Formato: Online Artículo Texto
Lenguaje:English
Publicado: MDPI 2020
Materias:
Acceso en línea:https://www.ncbi.nlm.nih.gov/pmc/articles/PMC7465818/
https://www.ncbi.nlm.nih.gov/pubmed/32781504
http://dx.doi.org/10.3390/jcm9082534
Descripción
Sumario:NF-κB signaling pathways are dysregulated in both the central nervous system (CNS) and peripheral blood cells in multiple sclerosis (MS), but the cause of this is unknown. We have recently reported that peripheral blood mononuclear cells (PBMC) of patients with MS have increased constitutive activation and translocation of the transcription factor NF-κB to the nucleus compared to healthy subjects. NF-κB can be activated through either canonical or non-canonical pathways.
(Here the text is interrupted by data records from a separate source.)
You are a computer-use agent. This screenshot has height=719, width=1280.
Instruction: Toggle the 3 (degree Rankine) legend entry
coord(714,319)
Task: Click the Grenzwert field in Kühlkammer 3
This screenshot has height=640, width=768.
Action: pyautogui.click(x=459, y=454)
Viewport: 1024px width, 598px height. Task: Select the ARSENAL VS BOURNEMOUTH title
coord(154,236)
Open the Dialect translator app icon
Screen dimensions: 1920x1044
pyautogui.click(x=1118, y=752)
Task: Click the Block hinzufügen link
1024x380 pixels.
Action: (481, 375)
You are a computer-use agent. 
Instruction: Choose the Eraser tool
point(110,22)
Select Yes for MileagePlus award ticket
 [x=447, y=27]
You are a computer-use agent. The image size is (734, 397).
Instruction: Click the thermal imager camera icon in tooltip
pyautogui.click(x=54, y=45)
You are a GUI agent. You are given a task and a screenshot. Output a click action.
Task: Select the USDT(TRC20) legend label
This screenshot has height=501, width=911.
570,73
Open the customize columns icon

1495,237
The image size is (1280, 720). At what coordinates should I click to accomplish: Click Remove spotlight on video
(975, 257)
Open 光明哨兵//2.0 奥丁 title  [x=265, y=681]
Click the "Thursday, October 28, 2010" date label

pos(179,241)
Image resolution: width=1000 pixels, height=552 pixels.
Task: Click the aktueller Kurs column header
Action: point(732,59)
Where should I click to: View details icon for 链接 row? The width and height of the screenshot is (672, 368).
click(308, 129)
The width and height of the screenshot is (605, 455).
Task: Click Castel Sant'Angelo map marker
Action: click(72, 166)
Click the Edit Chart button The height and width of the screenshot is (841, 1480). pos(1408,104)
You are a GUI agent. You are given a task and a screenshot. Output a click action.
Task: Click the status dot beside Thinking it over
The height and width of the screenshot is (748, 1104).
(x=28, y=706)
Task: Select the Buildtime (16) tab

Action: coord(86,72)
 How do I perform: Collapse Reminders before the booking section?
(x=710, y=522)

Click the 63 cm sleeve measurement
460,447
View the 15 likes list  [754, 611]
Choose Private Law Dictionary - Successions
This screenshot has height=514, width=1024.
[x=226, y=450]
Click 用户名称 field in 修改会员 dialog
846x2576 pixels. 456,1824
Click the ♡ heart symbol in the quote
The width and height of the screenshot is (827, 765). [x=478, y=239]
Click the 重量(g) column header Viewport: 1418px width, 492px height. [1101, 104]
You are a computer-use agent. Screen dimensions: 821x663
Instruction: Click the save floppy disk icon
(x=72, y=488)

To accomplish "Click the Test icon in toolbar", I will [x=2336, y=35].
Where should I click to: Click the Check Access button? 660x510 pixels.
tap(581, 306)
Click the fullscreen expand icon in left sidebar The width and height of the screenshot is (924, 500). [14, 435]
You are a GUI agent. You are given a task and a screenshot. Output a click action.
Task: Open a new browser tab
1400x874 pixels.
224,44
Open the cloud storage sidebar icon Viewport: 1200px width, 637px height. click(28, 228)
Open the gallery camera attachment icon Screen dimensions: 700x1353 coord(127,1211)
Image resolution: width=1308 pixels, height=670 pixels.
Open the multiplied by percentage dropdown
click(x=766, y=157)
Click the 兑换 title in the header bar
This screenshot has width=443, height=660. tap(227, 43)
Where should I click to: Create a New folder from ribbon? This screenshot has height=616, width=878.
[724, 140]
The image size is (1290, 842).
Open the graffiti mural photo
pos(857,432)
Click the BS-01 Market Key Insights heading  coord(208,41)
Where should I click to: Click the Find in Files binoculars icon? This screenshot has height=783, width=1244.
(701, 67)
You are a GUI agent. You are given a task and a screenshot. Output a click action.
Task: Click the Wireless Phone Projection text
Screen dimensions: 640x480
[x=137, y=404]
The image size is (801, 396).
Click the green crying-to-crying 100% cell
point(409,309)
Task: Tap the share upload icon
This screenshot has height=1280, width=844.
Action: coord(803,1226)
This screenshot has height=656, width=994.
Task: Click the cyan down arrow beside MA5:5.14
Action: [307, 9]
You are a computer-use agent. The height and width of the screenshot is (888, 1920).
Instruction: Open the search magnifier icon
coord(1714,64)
In the canonical pathway, activation of NF-κB is normally negatively regulated by the inhibitor IκB. We therefore hypothesized that the increased activation of NF-κB could be caused by reduced IκB-α in the cells of patients with MS, possibly due to increased activity of the IκB kinase (IKK) complex, which regulates IκB-α. Alternatively, changes to the activity of key molecules in the non-canonical pathway, such as IKKα, could also lead to increased NF-κB activation. We therefore used Western blotting to detect IκB-α levels and ELISA to investigate NF-κB DNA binding activity and phosphorylation of IKKα and IKKβ in samples from PBMC of MS patients and controls. The level of full-length IκB-α protein in the cytosolic fraction of PBMC of MS patients was significantly reduced compared to healthy subjects, with significantly more evidence of multiple low molecular weight putative degradation products of IκB-α present in MS patients compared to healthy subjects. Conversely, the level of NF-κB DNA binding activity was increased in whole cell lysates from MS patients. Both IKKα and IKKβ showed increased overall activity in MS compared to healthy subjects, although not all of the MS patients showed increased activity compared to the healthy subjects, suggesting that there may be several different mechanisms underlying the constitutive activation of NF-κB in MS. Taken together, these findings suggest that there may be multiple points at which the NF-κB pathway is dysregulated in MS and that decreased levels of the full-length IκB-α protein are a major component in this.